Siyasi tarafların her konuyu politikleştirerek toplumu kutuplaştırdığının da altını çizen Kalkan, bunun çok tehlikeli bir sürece gideceğine işaret etti.
‘EN BÜYÜK PROBLEM YÜKSEK ENFLASYON’
Türkiye’nin ekonomik bir dar boğazdan geçtiğini söyleyen Prof. Dr. İpek Özkal Sayan ise toplumun gerçek gündemini verilerle ortaya koydu:
“Emekliler 10 bin, Asgari ücretliler 17 bin lira alıyorlar ki bu açlık sınırının oldukça aşağısında. Mayıs ayı açlık sınırı 18 bin 969 lira olarak, yoksulluk da 61 bin 789 lira olarak belirlendi. Şimdi insanlar böyle zorluklarla uğraşırken AK Parti’nin ‘sivil anayasa’yı gündeme getirmesiyle gündem meşgul edilmeye çalışıldı. Sonra Türkiye’nin gündemi normalleşme üstünden bir süre tartışıldı. Ve sıralanan pek çok başlık. Türkiye’nin aslında en büyük problemi şu anda yüksek enflasyon. Kendileri yüzde 70 dese de aslında rakamlarının yüzde 121’lerde olduğunu biliyoruz.”
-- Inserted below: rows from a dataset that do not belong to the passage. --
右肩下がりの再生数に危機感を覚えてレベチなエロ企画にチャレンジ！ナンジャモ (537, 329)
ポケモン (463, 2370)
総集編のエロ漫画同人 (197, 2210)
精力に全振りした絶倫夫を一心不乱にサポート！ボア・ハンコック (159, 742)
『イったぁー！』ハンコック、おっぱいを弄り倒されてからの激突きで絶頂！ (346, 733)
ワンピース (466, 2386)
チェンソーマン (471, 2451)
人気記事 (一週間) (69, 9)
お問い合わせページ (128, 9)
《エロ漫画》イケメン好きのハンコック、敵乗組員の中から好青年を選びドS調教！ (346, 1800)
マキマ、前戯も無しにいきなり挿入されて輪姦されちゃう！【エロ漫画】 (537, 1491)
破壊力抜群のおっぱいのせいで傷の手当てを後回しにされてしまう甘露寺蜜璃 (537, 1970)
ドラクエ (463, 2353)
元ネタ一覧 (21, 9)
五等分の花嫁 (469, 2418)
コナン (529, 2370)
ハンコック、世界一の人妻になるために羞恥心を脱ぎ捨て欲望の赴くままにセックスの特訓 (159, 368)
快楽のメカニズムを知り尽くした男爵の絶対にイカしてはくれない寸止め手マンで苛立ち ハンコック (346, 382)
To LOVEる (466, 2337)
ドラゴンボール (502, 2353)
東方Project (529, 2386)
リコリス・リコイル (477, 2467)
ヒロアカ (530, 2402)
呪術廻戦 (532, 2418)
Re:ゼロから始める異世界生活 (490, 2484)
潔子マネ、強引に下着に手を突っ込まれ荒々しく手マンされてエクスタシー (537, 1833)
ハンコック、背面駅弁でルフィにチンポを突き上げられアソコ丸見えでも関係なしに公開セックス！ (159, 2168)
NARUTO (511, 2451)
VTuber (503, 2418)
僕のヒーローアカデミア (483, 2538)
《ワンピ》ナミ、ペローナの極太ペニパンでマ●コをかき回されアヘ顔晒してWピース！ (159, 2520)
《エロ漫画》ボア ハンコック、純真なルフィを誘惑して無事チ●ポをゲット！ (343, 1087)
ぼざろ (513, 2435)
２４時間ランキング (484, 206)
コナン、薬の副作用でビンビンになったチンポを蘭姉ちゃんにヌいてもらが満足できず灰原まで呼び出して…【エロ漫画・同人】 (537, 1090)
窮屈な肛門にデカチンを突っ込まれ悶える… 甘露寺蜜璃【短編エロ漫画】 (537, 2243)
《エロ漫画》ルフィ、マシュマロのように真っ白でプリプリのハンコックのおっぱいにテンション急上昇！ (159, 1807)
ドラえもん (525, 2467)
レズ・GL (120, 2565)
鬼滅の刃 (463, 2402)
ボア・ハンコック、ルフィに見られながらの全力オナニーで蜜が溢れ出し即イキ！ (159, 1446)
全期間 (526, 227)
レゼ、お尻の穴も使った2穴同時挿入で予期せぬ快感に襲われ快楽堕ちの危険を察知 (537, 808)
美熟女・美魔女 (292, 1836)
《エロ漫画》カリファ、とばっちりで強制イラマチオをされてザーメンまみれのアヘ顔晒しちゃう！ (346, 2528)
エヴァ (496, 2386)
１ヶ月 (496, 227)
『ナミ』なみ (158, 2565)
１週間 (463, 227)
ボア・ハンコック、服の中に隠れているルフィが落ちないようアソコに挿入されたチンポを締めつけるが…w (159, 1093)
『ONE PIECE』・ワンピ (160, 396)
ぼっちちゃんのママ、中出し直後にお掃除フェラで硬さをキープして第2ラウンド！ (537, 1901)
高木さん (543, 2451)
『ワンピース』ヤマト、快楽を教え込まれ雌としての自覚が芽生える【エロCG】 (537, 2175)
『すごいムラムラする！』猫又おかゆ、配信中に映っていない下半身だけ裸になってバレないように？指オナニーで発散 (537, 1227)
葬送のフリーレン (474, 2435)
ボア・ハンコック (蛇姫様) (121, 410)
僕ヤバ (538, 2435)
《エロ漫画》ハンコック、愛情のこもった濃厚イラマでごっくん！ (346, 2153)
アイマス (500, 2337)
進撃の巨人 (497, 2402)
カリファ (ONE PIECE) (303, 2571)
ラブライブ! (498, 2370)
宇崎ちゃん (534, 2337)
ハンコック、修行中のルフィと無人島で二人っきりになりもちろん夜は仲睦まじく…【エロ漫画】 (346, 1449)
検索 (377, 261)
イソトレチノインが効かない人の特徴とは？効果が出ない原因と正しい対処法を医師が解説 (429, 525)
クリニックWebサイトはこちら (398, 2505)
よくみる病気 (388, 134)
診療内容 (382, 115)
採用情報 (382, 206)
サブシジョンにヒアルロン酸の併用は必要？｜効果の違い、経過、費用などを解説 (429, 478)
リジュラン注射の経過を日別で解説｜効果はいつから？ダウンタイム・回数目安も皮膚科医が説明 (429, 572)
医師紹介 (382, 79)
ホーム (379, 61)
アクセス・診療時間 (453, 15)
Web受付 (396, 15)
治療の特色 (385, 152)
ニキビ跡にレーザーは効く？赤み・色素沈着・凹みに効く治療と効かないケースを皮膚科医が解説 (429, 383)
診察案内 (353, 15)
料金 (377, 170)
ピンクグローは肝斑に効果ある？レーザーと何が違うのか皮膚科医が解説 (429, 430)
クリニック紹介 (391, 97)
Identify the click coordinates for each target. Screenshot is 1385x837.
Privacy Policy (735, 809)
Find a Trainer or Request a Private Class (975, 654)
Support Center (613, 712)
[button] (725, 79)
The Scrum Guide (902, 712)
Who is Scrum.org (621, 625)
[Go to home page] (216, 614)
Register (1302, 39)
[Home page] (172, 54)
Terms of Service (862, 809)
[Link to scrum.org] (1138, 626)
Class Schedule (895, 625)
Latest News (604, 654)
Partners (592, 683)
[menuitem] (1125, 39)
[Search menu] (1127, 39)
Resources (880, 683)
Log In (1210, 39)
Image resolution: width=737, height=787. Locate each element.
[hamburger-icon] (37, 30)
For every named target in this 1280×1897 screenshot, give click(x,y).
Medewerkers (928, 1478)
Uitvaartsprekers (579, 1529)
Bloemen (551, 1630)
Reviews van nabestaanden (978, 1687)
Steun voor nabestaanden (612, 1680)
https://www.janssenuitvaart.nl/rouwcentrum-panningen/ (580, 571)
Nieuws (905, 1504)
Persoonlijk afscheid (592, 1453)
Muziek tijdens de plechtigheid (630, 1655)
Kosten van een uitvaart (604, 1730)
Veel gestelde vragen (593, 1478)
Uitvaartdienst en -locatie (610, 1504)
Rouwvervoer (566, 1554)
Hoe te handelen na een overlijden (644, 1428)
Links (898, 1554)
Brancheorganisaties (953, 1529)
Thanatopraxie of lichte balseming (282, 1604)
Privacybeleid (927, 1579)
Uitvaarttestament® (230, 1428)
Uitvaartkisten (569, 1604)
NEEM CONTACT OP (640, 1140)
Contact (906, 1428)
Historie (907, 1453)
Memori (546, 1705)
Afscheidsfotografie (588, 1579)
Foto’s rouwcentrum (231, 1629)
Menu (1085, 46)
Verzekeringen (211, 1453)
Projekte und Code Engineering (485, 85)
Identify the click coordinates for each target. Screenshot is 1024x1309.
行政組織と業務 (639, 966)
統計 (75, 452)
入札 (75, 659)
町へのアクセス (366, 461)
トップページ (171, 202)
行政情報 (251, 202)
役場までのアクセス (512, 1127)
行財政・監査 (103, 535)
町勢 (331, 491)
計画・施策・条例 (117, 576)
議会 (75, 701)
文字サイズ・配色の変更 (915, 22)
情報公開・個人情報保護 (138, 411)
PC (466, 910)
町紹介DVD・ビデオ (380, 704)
‘TASARRUF TEDBİRLERİ SONRASI 7 KAT ARTMIŞ’
Konuşulması gereken şeylerden birinin Mehmet Şimşek’in nisan ayında açıkladığı Kamuda Tasarruf Tedbirleri olduğunu söyleyen Prof. Dr. Sayan, “Kamuda bırakın tasarrufu, harcamalarının arttığını görüyoruz.” diyerek şu çarpıcı verileri paylaştı:
“Temsil ve tanıtma giderleri Nisan’da 61 milyon 185 bin lirayken, Mayıs’ta 418 milyon civarında olmuş. Yani tasarruf tedbirleri açıklamasından sonra kamu ağırlama giderleri 7 kat artmış. Mesela toplu organizasyon hizmet alımı Nisan ayında 14 milyon 563 binmiş. Mayıs ayında 73 milyon 281 bin lira olmuş. Yine kırtasiye, 297 milyon 920 iken 458 milyona çıkmış. Bütün yük aslında kamuda çalışanların üzerine bindiriliyor. Yani göstermelik bir takım palyatif tedbirlerle ekonominin düzeleceğine insanlar inandırılmaya çalışılıyor.”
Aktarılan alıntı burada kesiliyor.